CHAPTER IV. CHELSEA : MARRIAGE
I
London was Chelsea. He took a house in Beaufort Street which he shared with his friend R. C. Trevelyan. There was a studio in the back garden, and a great mulberry tree hung its branches over the garden wall. The house is still there, and Beaufort Street, whatever may have happened to the world since 1892, is practically unchanged. The years have given it neither dignity nor romance. The houses remain monotonously respectable and identical. But the river still runs at the end of the s
treet, and Roger Fry, to whom London was a fungus, an amoeba, liked the river and the barges passing, and the silhouettes of factory chimneys and the yellow lights opening in the evening. But though Beaufort Street remains unchanged and the river still runs, it is difficult to recapture the; Chelsea in 1892. The peace was so profound. Politically, the most stirring question was the fate of the Home Rule Bill; in the world of poetry, it was the year of Tennyson’s death; Sir Frederick Leighton was President of the Royal Academy; Millais was exhibiting “The Little Speedwells Darling Blue” at the Academy; some of Oscar Wilde’s plays were being produced; and Roger Fry and his friends were immensely impressed by Ibsen. These are scattered landmarks that may recall as far as such things can the outlines of the world as it appeared to him. And it appeared to him of course from a certain angle, a sheltered angle, a favoured angle. Through his family, through his father, he had many connections with the active and eminent in the professional world; he had a tradition, a background, behind him.
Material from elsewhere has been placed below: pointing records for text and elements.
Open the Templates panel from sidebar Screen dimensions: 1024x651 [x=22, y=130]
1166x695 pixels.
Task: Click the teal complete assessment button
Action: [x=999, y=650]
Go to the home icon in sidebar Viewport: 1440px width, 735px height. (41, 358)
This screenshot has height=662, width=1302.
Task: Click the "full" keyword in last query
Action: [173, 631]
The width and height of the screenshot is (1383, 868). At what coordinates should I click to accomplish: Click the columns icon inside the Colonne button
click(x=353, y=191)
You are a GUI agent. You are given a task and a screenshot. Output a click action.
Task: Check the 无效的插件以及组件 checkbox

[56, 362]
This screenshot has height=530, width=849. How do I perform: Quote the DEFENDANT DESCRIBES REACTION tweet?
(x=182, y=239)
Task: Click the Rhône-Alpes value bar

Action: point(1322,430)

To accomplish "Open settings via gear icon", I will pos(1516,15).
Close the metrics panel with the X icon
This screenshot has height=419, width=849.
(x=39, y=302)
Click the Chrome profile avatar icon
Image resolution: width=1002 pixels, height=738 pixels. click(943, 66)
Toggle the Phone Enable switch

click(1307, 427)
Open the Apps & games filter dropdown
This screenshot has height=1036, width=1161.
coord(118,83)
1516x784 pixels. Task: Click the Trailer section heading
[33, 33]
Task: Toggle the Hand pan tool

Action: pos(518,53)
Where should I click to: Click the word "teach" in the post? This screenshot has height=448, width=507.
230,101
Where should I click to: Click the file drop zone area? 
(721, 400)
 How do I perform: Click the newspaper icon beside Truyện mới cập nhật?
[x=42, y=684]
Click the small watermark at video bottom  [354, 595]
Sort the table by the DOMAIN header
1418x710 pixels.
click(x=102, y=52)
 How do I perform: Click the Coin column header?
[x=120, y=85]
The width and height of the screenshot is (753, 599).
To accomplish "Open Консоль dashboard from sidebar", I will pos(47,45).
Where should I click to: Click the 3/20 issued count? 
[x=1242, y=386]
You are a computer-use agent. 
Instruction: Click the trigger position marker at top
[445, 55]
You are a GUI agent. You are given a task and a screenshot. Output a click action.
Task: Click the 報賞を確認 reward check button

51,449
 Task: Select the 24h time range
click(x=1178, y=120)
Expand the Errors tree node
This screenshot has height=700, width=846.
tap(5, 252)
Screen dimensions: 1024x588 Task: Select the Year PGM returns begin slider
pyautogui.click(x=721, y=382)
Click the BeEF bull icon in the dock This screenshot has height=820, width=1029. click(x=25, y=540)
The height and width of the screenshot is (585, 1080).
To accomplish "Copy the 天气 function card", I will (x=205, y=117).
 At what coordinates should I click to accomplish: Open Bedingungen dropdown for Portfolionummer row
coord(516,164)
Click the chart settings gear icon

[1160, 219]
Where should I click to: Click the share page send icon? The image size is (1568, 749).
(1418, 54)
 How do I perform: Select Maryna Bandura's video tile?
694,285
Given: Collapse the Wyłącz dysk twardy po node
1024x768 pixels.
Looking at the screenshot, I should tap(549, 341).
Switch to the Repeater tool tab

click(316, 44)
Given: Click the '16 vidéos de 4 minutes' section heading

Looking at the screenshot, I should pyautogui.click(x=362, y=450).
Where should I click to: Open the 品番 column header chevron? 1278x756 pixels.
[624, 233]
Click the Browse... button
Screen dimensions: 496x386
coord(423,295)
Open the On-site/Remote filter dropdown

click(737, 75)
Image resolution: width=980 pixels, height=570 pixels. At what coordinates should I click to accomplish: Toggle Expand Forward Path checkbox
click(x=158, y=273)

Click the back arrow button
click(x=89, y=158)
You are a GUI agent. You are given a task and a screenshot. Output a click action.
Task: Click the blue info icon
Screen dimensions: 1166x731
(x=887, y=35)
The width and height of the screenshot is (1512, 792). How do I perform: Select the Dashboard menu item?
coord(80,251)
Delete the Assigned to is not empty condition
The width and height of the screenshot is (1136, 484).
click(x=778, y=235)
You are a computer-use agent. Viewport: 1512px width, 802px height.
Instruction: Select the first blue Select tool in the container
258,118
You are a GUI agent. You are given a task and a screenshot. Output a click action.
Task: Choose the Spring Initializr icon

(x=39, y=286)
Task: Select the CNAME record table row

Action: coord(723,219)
For many reasons it seemed perfectly possible to settle down in Chelsea and to plan long years of work ahead. But another result of that profound peace was also obvious — it seemed necessary to revolt against it, to break it up. It was the stability of the world that impressed him; its security, its prosperity, its self-satisfaction. When he stayed at Failand, his father’s country house near Bristol, he fumed with irritation. He could see no chance of any change in family life in his time. In the world of art the Royal Academy was his bugbear. It stood for everything that was dull, established and respectable. The New Gallery, the Grosvenor Gallery, the New English Art Club were all in opposition; he joined the opposition as a matter of course. When he set up on his own as a painter, he sent his first pictures to the New English Art Club. It was the centre, as he wrote later, “of the serious artistic life of the day”. He had reasons of his own for criticising the New English Art Club and its aims; he thought, as he says in a letter at that time, that if he could ever paint a picture it would be “a better picture” than the pictures shown there— “My study of the Italian drawings has influenced my work in the direction of demanding more complete design in a picture”. But he had no doubt that the artists who showed at the New English Art Club were the only artists worth considering in England. He took Lowes Dickinson to task for doubting it. “I wish you wouldn’t say such things about the N.E.A.C.”, he protested. “No doubt some of them are extravagant. Steer I’m sure isn’t. He’s much too genuine....” So he sent his first pictures to the New English Art Club and was greatly disappointed when they were rejected.